Emma reflexionó por unos instantes.

– No tienes por qué ordenarte -observó al fin-. La decisión fue tuya, de nadie más. Si no estás seguro, no deberías seguir adelante.

– Hablas como Gregory. Si le menciono la palabra «vocación», me dice que no hable como un personaje de Graham Greene. Más vale que volvamos. -Hizo una pausa y rió-. A veces Agatha se ponía muy pesada durante nuestras escapadas a Londres, pero nunca deseé estar con otra persona.
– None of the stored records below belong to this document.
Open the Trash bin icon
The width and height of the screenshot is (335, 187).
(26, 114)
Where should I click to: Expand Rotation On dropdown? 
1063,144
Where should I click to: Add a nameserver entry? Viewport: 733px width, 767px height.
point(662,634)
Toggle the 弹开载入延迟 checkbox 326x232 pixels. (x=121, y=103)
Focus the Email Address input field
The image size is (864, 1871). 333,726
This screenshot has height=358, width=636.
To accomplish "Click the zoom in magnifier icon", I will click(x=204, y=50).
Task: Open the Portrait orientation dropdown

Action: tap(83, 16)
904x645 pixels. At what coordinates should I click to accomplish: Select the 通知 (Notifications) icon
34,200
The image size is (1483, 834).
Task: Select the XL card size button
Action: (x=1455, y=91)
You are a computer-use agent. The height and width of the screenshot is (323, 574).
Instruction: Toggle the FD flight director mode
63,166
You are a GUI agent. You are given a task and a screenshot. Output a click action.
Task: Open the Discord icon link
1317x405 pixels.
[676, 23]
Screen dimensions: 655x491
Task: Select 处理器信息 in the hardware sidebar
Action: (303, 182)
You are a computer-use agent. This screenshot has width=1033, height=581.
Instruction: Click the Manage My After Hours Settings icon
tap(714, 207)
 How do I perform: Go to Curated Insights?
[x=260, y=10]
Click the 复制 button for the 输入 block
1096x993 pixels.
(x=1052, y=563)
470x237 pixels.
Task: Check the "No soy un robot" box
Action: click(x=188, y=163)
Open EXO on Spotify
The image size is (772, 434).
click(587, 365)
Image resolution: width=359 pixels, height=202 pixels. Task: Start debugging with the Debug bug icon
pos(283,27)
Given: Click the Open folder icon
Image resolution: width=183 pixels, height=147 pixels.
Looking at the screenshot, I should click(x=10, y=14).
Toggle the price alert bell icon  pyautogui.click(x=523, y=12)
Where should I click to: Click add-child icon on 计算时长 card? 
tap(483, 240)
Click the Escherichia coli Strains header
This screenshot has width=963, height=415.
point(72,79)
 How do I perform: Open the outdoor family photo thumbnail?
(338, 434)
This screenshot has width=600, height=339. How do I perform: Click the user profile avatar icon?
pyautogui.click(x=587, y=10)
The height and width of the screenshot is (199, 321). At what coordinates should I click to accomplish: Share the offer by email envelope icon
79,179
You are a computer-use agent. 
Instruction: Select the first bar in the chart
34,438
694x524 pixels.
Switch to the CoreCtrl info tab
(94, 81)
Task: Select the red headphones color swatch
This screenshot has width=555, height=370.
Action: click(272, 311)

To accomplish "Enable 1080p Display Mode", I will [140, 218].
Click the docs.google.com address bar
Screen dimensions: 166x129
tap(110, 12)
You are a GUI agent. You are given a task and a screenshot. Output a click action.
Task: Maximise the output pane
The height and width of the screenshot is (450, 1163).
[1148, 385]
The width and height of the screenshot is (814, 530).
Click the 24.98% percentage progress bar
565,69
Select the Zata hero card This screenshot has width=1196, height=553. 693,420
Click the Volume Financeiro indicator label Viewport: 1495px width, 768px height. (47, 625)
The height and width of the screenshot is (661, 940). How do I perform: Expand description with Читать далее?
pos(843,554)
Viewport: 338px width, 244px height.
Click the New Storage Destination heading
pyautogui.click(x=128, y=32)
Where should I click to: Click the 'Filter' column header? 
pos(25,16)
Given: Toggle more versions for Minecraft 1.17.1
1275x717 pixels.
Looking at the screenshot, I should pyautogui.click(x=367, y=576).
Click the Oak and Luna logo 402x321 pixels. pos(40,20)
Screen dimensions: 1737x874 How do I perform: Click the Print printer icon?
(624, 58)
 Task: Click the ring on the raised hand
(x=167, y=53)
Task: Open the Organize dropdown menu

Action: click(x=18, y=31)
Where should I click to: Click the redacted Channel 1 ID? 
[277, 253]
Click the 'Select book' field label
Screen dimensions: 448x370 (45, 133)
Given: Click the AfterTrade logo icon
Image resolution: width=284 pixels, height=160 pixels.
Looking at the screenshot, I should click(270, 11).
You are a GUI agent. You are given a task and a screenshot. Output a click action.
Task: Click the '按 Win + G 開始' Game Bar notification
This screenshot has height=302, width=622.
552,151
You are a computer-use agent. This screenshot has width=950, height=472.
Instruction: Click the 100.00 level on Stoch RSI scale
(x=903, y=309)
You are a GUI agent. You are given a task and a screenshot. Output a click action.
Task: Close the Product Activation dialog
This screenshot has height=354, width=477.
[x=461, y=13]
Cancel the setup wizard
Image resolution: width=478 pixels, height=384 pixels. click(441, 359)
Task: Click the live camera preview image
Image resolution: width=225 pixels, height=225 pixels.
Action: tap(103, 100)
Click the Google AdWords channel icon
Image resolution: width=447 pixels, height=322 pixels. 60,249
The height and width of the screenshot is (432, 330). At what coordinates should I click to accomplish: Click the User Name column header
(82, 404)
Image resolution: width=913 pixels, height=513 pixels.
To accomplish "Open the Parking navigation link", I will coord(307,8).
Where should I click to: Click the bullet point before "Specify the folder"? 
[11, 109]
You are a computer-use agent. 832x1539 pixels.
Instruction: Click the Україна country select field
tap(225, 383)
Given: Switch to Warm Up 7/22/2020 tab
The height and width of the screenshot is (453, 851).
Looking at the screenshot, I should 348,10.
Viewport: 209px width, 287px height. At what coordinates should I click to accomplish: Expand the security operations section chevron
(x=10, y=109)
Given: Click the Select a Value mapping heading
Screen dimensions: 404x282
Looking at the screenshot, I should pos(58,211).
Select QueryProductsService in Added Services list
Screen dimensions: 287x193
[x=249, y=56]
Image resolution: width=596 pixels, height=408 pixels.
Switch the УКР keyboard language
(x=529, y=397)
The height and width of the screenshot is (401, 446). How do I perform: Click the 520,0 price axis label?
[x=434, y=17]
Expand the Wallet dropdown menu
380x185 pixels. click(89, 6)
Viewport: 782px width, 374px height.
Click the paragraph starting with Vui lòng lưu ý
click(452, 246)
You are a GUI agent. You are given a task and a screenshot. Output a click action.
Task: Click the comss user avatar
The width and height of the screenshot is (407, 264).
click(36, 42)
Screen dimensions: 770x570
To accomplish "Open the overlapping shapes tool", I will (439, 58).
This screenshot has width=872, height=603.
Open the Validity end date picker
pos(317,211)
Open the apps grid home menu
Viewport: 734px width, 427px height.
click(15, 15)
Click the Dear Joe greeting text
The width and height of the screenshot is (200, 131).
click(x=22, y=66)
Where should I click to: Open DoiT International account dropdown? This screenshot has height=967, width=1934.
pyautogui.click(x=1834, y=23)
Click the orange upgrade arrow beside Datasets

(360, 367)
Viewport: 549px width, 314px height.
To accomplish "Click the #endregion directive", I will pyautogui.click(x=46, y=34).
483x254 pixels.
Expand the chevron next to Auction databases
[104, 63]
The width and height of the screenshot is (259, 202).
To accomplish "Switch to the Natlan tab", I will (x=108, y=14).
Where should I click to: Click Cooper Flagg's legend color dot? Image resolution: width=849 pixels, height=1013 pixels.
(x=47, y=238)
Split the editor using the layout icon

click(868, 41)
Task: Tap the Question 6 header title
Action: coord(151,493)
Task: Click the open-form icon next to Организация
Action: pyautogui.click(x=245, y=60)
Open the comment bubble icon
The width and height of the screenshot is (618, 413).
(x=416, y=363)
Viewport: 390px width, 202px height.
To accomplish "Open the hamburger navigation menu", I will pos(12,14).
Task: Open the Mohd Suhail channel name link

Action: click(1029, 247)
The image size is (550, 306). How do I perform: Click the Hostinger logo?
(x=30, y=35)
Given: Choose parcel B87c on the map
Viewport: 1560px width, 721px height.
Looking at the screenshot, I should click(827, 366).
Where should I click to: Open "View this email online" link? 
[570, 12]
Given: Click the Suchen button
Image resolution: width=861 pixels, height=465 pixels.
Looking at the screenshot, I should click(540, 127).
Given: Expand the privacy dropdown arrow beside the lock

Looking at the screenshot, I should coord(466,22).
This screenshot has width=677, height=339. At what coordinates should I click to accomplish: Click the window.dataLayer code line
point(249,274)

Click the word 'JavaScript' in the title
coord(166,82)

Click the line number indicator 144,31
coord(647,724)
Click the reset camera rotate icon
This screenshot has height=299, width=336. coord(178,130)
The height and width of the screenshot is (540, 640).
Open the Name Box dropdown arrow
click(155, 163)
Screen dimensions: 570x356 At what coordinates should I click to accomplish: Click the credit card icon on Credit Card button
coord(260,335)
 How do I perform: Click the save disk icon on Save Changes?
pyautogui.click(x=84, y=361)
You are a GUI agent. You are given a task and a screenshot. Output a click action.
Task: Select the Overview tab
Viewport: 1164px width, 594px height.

Se levantó y echó a andar hacia el seminario. Emma no intentó alcanzarlo. Caminando más despacio por el borde del acantilado, la embargó una profunda tristeza por Raphael, el padre John y todas las personas de Saint Anselm que se habían granjeado su afecto.

Cuando llegó a la verja de hierro del claustro oeste, oyó una voz que la llamaba. Al volverse vio que Karen Surtees cruzaba el descampado en dirección a ella. Si bien habían coincidido en otras ocasiones, sólo habían intercambiado un saludo de buenos días. A pesar de ello, Emma nunca había considerado que existiese antipatía entre las dos. Ahora la aguardó con curiosidad. Karen echó un rápido vistazo a San Juan antes de hablar:

– Lamento haberte gritado de esa manera. Sólo quería preguntarte una cosa. ¿Qué es eso de que encontraron a la señorita Betterton muerta en el sótano? El padre Martin ha venido a avisarnos esta mañana, pero no ha entrado en pormenores.

Emma decidió que no había motivo para ocultar lo poco que sabía.

– Creo que tropezó en el primer escalón.

– O la empujaron, ¿no? Bueno, esta vez no nos achacarán la muerte a Eric o a mí…, al menos si murió antes de medianoche. Anoche fuimos al cine y a cenar a Ipswich. Nos hacía falta alejarnos de este sitio. Supongo que no tendrás idea de cómo marcha la investigación, ¿verdad? Me refiero a la del asesinato del archidiácono.

– No. La policía no nos cuenta nada -respondió Emma.

– ¿Ni siquiera el guapo comisario? Bueno, claro que no. ¡Dios, ese tipo es siniestro! Ojalá se dé prisa, porque quiero regresar a Londres. De cualquier manera sólo me quedaré con Eric hasta el fin de semana. En fin, sólo quería consultar algo contigo. Aunque es posible que no puedas o no quieras contestarme, no sé a qué otra persona recurrir. ¿Eres religiosa? ¿Comulgas? -La pregunta fue tan inesperada que Emma se quedó sin habla durante unos segundos. Karen añadió con impaciencia-: Me refiero a si vas a la iglesia y recibes la comunión.